[Task statement]
Rewrite the listing from the line with "Click the orange draw" up to and including the line with "Action: pos(756,521)", changing "orange" to "green" and leaving everything else in those lines unchanged.

[Entries supplied]

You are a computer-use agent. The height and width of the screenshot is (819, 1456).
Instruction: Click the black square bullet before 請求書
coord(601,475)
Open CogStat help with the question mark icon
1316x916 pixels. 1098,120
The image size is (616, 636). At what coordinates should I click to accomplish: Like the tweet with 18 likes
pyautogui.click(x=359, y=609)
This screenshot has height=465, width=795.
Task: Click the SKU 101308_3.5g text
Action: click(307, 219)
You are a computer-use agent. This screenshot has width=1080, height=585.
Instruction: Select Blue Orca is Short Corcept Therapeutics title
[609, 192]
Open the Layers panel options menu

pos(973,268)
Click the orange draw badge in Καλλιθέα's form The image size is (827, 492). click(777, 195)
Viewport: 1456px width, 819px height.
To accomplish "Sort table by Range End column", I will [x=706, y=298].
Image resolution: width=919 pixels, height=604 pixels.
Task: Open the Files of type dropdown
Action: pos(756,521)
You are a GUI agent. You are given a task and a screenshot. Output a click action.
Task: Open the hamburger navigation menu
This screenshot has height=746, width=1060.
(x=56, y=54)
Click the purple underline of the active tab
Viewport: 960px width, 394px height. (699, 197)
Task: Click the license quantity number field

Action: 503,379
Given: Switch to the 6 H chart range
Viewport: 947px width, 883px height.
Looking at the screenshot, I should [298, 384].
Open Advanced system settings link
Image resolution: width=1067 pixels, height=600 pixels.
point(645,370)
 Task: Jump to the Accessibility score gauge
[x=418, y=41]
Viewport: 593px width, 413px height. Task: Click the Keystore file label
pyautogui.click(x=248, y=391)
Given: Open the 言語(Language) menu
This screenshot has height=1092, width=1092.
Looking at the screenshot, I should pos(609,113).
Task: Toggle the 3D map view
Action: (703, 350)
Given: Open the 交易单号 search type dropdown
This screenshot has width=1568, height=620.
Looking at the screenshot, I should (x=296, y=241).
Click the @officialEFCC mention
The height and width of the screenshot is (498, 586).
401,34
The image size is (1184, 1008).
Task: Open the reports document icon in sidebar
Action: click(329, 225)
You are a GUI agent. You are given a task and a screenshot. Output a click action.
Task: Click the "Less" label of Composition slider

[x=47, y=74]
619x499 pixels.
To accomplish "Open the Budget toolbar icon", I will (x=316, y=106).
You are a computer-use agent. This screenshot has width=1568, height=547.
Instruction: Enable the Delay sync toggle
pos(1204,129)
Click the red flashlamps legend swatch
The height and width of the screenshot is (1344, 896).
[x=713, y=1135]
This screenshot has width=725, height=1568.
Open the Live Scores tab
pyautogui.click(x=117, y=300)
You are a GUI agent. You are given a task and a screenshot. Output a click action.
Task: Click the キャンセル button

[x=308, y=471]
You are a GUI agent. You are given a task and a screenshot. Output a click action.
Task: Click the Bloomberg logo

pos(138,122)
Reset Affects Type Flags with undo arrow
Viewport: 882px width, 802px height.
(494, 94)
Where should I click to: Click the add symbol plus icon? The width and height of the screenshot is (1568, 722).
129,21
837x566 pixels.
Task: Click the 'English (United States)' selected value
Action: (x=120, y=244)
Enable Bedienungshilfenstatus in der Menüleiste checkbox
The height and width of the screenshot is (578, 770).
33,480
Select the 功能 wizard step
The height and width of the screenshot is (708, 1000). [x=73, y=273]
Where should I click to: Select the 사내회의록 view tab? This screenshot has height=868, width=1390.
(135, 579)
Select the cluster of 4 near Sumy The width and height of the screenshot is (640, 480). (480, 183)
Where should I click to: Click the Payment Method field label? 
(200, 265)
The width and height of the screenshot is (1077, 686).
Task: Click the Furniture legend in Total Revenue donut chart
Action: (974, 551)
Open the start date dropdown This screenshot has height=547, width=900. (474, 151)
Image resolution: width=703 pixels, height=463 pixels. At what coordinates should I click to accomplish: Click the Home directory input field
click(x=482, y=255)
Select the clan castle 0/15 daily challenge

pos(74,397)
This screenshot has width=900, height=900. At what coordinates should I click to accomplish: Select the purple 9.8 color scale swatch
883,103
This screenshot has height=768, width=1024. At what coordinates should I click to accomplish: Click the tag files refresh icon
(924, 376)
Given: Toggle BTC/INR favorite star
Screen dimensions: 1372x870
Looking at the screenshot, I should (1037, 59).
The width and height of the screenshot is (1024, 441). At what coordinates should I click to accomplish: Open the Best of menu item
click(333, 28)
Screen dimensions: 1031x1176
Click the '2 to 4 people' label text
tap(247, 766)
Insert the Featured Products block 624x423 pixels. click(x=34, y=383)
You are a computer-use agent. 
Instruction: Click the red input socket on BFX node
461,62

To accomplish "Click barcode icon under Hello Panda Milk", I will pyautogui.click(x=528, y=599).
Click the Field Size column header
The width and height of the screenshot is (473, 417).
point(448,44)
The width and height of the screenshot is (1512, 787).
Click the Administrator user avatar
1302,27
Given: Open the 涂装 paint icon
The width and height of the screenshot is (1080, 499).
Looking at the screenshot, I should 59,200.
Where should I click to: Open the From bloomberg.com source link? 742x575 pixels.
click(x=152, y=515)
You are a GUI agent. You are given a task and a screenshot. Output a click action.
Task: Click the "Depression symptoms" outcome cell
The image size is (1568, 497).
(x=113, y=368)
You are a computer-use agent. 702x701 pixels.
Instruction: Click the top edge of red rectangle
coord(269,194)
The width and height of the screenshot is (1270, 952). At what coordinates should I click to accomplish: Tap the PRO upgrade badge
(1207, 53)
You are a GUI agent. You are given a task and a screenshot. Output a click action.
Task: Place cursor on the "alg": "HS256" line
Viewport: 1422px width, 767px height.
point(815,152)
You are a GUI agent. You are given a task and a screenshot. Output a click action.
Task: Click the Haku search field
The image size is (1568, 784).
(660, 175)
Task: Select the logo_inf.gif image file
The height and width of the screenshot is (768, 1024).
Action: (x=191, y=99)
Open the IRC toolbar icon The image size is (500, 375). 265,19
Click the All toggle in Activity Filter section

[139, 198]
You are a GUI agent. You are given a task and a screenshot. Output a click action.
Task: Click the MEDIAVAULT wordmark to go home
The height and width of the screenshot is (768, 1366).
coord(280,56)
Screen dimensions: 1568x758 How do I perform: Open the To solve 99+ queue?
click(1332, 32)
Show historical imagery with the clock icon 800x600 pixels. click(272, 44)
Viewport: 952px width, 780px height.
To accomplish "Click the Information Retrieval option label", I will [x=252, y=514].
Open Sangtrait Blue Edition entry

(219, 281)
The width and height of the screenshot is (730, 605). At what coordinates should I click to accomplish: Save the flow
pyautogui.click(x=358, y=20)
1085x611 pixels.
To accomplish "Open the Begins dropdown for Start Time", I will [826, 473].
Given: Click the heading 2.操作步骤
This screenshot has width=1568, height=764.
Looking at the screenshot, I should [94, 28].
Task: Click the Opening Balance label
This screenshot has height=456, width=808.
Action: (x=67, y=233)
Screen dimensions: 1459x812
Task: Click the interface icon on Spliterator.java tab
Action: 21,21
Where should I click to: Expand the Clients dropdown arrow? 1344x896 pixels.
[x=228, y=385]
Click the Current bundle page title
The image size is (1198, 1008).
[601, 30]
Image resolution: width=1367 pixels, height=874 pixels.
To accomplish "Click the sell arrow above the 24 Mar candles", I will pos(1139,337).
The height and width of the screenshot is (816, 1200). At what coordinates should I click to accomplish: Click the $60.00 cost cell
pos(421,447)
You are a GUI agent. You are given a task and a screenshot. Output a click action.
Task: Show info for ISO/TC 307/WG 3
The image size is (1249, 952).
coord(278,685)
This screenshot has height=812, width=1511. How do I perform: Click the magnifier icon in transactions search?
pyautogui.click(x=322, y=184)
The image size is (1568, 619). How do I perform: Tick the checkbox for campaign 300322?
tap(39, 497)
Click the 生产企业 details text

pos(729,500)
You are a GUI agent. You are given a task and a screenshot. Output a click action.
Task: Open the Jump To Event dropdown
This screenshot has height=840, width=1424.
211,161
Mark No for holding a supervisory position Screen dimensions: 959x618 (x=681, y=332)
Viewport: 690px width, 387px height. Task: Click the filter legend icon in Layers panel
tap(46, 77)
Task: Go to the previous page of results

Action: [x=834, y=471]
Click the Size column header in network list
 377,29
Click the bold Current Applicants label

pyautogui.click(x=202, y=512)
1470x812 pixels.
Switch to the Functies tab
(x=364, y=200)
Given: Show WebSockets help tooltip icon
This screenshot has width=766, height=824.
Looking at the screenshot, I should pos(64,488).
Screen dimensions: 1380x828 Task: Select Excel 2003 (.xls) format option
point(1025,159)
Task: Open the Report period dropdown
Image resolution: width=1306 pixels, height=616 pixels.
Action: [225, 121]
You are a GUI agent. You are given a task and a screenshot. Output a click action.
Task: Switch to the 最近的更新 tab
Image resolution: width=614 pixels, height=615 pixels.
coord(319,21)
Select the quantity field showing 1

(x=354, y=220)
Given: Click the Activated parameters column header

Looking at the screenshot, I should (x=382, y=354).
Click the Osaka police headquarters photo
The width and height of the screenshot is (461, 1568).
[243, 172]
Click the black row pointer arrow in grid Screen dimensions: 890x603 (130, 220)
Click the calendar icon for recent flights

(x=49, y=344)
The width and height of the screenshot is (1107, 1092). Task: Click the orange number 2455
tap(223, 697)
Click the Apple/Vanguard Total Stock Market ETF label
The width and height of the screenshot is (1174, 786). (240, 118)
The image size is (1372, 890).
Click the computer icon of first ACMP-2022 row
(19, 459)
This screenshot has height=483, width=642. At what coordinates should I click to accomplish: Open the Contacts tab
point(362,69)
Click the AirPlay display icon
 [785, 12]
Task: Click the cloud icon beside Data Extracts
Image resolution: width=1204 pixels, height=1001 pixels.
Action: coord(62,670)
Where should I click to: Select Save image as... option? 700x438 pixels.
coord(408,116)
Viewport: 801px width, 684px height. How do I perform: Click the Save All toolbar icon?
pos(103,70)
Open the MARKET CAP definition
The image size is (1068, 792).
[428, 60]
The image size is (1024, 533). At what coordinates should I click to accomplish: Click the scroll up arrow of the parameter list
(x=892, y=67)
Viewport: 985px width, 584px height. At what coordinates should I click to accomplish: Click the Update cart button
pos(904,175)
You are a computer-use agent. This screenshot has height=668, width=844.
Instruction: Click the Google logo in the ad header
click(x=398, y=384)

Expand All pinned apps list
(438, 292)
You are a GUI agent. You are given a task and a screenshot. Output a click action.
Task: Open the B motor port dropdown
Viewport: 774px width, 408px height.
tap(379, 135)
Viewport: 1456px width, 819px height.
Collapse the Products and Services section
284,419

[Complete answer]
Click the green draw badge in Καλλιθέα's form The image size is (827, 492). click(777, 195)
Viewport: 1456px width, 819px height.
To accomplish "Sort table by Range End column", I will [x=706, y=298].
Image resolution: width=919 pixels, height=604 pixels.
Task: Open the Files of type dropdown
Action: pos(756,521)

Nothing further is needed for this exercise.